Expectation of F-Distribution
Theorem
Let $n, m$ be strictly positive integers.
Let $X \sim F_{n, m}$ where $F_{n, m}$ is the F-distribution with $\tuple {n, m}$ degrees of freedom.
Then the expectation of $X$ is given by:
- $\expect X = \dfrac m {m - 2}$
for $m > 2$, and does not exist otherwise.
Proof
Let $Y$ and $Z$ be independent random variables.
Let $Y \sim \chi^2_n$ where $\chi^2_n$ is the chi-squared distribution with $n$ degrees of freedom.
Let $Z \sim \chi^2_m$ where $\chi^2_m$ is the chi-squared distribution with $m$ degrees of freedom.

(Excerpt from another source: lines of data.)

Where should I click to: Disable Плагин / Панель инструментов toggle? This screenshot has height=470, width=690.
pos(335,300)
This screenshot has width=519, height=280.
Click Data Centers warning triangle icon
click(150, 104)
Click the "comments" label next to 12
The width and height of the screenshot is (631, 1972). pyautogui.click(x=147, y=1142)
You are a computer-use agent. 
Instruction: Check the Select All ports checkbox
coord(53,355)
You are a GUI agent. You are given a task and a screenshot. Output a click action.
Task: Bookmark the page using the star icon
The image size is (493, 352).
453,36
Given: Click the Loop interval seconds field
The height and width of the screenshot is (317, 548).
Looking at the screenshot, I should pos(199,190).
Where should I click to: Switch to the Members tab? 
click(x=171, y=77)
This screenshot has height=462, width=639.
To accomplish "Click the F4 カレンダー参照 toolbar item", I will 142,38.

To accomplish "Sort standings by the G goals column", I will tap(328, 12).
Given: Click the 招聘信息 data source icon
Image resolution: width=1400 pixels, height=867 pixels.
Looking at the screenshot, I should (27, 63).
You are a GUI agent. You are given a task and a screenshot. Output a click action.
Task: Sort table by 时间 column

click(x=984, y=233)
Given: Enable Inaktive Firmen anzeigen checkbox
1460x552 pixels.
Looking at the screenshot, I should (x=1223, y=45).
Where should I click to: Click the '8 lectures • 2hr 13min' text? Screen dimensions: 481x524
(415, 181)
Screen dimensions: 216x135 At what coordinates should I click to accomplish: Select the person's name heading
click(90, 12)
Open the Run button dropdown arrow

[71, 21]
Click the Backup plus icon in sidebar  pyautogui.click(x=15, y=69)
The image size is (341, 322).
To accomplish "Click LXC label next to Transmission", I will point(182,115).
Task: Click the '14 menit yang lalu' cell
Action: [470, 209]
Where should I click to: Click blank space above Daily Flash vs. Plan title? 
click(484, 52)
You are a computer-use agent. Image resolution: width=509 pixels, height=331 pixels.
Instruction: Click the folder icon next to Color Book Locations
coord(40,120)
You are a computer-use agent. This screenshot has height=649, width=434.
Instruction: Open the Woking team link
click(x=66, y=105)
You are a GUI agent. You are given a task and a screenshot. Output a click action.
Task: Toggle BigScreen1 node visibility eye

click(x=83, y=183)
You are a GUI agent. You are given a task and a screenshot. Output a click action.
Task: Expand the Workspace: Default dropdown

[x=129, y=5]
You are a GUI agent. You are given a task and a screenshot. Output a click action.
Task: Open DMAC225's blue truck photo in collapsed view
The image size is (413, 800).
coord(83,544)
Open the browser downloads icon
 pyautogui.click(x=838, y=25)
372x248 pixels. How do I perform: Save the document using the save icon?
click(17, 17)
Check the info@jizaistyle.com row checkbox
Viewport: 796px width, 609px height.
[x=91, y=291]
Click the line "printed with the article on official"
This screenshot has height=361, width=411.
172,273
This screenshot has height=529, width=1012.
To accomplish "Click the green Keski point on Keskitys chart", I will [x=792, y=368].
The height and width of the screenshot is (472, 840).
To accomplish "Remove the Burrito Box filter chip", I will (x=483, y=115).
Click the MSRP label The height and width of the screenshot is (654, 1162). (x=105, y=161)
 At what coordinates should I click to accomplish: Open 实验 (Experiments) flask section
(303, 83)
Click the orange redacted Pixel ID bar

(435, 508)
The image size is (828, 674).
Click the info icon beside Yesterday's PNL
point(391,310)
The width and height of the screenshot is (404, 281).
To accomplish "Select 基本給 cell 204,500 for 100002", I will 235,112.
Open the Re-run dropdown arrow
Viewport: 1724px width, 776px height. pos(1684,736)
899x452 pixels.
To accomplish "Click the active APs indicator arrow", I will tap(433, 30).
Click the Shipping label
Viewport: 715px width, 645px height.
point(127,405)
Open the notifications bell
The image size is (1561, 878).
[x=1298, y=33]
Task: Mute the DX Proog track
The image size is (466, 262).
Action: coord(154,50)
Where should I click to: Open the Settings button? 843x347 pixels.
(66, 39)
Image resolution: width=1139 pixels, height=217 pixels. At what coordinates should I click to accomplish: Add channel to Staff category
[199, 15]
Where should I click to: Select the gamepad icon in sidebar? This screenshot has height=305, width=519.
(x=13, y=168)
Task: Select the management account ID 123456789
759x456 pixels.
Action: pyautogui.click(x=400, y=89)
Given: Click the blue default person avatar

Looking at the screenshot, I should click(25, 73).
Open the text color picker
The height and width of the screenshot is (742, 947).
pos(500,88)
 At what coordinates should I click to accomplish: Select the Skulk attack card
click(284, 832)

- $\dfrac {Y / n} {Z / m} \sim F_{n, m}$
So we aim to compute:
- $\expect {\dfrac {Y / n} {Z / m} }$
Let $f_Y$ and $f_Z$ be the probability density functions of $Y$ and $Z$ respectively.
Let $f_{Y, Z}$ be the joint probability density function of $Y$ and $Z$.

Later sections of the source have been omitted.